[Dixielandjazz] When Salsa Meets Jazz
Steve barbone
barbonestreet at earthlink.net
Mon Jun 27 06:11:29 PDT 2005
Perhaps there is renewed interest in a melding of OKOM and Latin rhythms?
Barbone Street has started to explore it in some venues. "St. Thomas" works
very well with a Dixieland line-up. VERY EXCITING and we get a great
audience response from Latinos, and Wasps (they visit the place) alike.
We are now looking forward to the next time we get a request for "In The
Mood" We think we'll play it as a Mambo with jazz improvisation, like Perez
Prado did 50 years ago. :-) VBG
Jazz = A Good Time. We are pushing both.
Cheers,
Steve Barbone
PS. How many of us realize that Afro Cuban Jazz superstar trumpeter Mario
Bauza got his start with . . . Chick Webb? Yep, he's on some of the sides
featuring Ella Fitzgerald as well.
JVC Jazz Festival Review | Eddie Palmieri, Ray Barretto
Back to the Time When Salsa Met Jazz, By JON PARELES, June 27, 2005
Clubs don't last forever, and regular club nights are even more ephemeral.
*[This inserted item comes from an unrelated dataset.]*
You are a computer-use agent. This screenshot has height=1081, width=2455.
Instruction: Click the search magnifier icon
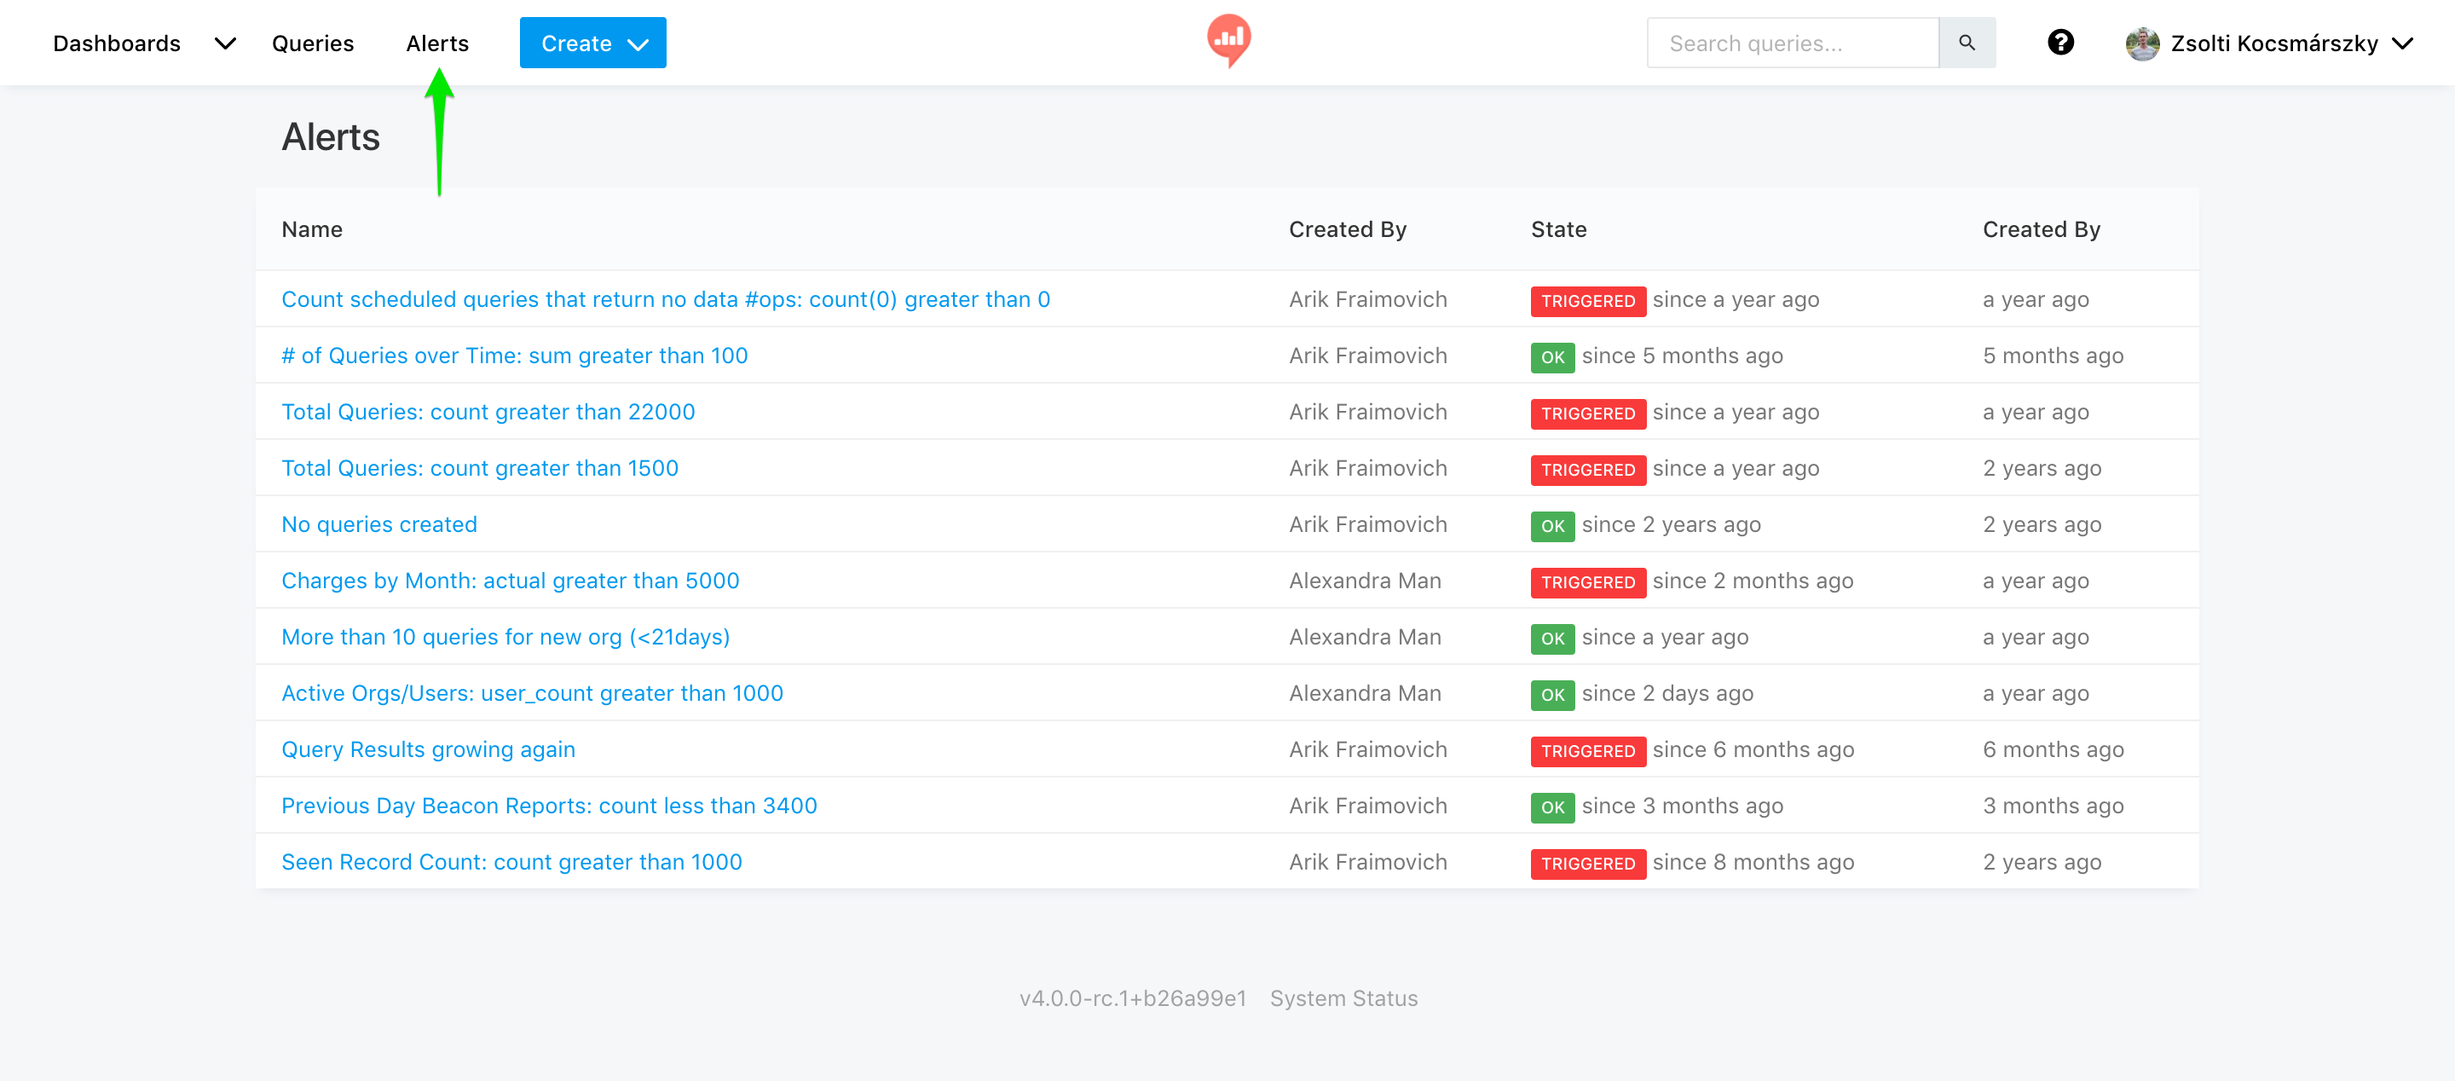pos(1966,43)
One glorious exception was the Salsa Meets Jazz series that ran for more
than 20 years of Monday nights at the Village Gate. At Salsa Meets Jazz, a
top salsa group would perform and, when everyone was revved up, a well-known
jazz musician would step up to improvise. Sometimes the jazz player soared
above the Latin beat; sometimes he was eaten alive. That concept was revived
for a JVC Jazz Festival show on Saturday night at Carnegie Hall with bands
led by the pianist Eddie Palmieri and the conga drummer Ray Barretto. Ronnie
Cuber, on baritone saxophone, and Randy Brecker, on trumpet, sat in with
both bands.
Mr. Barretto played the Gate's last Salsa Meets Jazz show in 1993. A
pharmacy now occupies the site of the club, and salsa's dominance has been
overtaken by other styles. That hasn't reduced the vitality of music that
fused Afro-Cuban and Puerto Rican rhythms with big-band swing, hard bop and
1960's modal jazz. The Latin tinge has been part of jazz from the beginning,
and Salsa Meets Jazz simply underlined the connections that bandleaders like
Mr. Palmieri and Mr. Barretto were making. In the music, salsa wasn't
meeting jazz; they were already married.
At Carnegie Hall, Mr. Palmieri led his La Perfecta II. It revisits the songs
and sound of his groundbreaking 1960's group La Perfecta, which beefed up a
Cuban-style conjunto with brawny trombones and the brightness of a flute.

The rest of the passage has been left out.